A member of one of Brazil’s greatest rock bands, Titãs, with whom he has recorded seven albums, he is one of the most important contemporary Brazilian artists, and an obligatry reference for the generations that follow, for those who work in video, music, performance and text in any of its variations.
The title of this article is also that of a text by Antunes, a kind of poetics that begins thus: “The origin of poetry is confused with the origin of language. It would perhaps make more sense to ask when verbal language ceased to be poetry.”

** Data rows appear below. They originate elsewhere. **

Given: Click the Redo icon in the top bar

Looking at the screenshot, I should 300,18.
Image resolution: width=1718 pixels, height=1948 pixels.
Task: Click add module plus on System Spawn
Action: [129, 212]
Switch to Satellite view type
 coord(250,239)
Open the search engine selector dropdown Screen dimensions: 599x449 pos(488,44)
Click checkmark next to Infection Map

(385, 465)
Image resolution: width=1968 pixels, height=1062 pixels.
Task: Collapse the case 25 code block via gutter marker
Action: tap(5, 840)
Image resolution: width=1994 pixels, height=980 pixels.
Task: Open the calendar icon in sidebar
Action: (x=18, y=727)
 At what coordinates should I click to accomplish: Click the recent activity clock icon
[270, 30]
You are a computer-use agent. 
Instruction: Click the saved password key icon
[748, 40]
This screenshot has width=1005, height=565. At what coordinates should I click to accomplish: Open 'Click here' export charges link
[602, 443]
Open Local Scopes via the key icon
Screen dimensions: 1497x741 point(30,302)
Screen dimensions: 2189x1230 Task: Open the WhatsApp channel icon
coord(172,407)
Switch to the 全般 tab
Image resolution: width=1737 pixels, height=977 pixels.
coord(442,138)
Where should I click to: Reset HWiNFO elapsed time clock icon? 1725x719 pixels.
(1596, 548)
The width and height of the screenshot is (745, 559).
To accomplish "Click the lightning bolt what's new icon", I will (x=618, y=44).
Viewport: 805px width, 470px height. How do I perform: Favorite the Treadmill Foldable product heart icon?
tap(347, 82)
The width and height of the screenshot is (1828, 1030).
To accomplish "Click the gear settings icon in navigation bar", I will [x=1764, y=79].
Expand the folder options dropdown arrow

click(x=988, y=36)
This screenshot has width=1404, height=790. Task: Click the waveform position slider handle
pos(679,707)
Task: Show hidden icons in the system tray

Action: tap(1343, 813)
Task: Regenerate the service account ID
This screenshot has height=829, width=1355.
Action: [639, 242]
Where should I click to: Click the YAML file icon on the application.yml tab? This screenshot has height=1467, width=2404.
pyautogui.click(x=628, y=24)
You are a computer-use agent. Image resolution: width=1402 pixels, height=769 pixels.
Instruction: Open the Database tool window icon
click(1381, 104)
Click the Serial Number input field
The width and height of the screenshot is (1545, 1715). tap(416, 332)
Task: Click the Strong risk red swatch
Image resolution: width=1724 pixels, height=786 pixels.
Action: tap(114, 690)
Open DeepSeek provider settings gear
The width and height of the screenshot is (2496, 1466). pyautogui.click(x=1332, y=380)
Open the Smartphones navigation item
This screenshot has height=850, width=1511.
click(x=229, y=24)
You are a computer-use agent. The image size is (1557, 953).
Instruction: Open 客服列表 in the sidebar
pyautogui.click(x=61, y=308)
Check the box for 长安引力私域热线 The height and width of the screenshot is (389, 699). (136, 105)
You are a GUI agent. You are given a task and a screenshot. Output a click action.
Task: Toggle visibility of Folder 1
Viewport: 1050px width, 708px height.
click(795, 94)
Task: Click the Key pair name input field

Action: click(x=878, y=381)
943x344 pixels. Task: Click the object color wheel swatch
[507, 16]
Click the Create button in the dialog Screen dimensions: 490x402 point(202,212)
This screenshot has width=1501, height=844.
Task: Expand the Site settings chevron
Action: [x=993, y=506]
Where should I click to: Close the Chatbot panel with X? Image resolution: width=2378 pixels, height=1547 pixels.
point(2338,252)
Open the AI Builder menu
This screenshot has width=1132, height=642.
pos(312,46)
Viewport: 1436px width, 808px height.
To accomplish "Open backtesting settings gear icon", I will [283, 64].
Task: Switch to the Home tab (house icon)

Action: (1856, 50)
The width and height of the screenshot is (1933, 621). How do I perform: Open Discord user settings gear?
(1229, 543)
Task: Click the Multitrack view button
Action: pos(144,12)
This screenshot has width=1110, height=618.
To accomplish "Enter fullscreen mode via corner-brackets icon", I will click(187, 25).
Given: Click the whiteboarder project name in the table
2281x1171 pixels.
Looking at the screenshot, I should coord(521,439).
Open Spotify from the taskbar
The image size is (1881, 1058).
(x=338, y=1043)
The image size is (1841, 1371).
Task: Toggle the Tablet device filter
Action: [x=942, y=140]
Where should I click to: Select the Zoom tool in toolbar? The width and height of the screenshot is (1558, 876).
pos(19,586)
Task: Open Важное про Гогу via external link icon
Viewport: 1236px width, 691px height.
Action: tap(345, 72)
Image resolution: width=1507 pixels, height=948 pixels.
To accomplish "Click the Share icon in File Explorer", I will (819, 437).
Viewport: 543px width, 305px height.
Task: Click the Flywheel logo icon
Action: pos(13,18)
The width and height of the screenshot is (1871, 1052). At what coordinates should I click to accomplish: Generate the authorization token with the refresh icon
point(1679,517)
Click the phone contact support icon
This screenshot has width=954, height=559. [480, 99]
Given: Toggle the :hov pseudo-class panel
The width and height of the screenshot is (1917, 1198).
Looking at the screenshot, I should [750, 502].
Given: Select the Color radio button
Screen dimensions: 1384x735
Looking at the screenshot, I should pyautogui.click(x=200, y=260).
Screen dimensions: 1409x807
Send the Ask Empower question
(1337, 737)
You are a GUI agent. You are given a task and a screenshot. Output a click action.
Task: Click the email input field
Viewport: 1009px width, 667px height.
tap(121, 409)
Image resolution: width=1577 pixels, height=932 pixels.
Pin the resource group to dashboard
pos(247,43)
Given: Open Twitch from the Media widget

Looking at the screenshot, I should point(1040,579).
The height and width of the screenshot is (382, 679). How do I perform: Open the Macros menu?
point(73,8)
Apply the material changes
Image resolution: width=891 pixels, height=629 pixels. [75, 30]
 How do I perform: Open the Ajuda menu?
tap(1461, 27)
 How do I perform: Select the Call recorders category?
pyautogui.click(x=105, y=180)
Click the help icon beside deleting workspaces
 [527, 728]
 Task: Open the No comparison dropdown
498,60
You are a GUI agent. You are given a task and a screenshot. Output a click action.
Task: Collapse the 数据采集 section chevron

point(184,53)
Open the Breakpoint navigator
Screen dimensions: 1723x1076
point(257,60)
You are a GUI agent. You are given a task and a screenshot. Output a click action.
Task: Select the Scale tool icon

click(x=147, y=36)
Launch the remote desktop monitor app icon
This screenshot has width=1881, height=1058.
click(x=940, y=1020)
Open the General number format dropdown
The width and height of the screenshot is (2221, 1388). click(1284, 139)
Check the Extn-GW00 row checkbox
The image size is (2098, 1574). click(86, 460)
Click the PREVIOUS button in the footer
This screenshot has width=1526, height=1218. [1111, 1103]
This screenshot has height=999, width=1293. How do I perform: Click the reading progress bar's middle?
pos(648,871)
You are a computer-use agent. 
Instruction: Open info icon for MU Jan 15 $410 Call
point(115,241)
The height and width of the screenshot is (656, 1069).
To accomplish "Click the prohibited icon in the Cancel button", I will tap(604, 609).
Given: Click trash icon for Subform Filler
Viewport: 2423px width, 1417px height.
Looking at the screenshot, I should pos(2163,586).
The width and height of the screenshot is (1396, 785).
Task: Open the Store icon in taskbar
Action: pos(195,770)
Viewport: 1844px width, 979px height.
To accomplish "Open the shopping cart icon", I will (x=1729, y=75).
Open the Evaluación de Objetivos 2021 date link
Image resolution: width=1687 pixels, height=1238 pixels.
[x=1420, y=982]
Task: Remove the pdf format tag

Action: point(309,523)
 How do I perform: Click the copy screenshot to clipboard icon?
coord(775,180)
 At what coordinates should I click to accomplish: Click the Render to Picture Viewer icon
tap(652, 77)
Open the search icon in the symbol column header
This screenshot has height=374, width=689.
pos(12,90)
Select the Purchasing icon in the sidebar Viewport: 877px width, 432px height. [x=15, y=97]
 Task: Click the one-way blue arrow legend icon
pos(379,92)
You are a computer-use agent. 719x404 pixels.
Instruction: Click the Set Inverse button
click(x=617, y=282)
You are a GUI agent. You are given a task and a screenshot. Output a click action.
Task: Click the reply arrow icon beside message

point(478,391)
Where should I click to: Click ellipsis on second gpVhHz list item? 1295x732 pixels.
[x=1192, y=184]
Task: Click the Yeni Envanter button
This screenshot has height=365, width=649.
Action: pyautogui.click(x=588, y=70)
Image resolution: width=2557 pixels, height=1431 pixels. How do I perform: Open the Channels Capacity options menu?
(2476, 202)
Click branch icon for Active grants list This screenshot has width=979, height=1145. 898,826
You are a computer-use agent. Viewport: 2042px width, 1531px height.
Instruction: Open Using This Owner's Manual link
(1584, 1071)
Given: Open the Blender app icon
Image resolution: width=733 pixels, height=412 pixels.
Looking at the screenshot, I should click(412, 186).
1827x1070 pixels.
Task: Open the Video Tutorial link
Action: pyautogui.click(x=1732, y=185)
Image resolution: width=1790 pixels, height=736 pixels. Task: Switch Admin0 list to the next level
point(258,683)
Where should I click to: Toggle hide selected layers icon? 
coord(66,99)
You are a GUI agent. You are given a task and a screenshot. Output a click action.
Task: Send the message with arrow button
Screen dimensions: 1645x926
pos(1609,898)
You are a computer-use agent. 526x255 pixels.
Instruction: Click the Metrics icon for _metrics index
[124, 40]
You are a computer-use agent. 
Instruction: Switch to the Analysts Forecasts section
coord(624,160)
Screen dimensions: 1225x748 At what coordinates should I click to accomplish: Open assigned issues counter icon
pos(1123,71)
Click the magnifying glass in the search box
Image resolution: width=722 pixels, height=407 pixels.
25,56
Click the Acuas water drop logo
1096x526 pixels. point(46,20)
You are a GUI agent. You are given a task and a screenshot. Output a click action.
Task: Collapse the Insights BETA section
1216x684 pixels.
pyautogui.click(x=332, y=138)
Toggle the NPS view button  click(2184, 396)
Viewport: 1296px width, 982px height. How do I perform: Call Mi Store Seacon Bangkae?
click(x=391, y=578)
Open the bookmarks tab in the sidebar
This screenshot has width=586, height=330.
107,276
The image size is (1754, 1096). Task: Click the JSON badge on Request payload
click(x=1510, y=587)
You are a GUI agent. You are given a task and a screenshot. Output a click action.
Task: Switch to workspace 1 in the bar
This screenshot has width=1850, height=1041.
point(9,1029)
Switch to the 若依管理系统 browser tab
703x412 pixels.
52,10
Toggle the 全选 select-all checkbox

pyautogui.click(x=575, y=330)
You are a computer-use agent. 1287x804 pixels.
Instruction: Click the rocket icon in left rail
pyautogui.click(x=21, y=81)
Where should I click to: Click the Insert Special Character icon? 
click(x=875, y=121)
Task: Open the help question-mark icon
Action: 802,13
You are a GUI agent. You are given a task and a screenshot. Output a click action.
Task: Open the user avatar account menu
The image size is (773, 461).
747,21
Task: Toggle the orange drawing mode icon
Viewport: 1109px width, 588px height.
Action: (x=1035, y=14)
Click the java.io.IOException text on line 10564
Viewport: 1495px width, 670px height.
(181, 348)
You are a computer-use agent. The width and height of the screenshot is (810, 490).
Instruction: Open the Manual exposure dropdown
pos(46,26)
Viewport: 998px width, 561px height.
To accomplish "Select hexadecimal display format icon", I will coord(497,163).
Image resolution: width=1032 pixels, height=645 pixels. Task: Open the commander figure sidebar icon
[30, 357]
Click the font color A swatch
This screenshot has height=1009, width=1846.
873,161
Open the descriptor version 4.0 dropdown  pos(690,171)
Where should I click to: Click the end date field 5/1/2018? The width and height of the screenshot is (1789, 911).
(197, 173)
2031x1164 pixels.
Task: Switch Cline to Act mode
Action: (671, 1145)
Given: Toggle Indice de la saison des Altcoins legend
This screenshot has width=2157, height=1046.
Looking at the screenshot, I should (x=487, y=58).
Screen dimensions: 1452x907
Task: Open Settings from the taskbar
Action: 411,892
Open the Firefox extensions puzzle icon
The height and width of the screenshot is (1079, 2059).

It could be that throughout the Brazilian’s work the intention is a desire to restore the primary links between different cultural expressions: music, dance, painting, singing, etc., with the aim of conjugating them for more essential uses, for practical, communitary or ritual uses. But a question immediately emerges: is that not the ultimate aim of all art? Antunes appears to tell us yes. Later, in the same text, he says the following: “In their state as language, in the dictionary, words mediate our relationship with things, impeding our direct contact with them.” The Brazilian poet works with this distance – with their reduction. His work complicates the distinction between meaning/significance and the referential function of language. And that is what, he says, poems are for.
He is a kind of “smuggler of indications” between the sound and the meaning in search of what lies beneath. To sum up, Antunes generates a hybridization between different artistic languages, perhaps to make us understand that the differences between disciplines or genres operate more like a bias, like a mercantile difference, or like a label.
None of this appears strange to us if we know the affinity that Arnaldo Antunes’ poems have with concrete poetry, led in Brazil by Augusto and Haroldo de Campos and Décio Pignatari. Here we must insert a parenthesis. Brazilian poetry, perhaps due to the highly musical element of the language, has been one of the most avant-garde literatures of the Americas, often playing with the meaning via the sound, or viceversa, or synthesizing and economizing the language to empower the meaning. An ancient and infinite rhythm. Unfortunately, however, Brazilian poetry is not as well known as the poetry from other South American countries.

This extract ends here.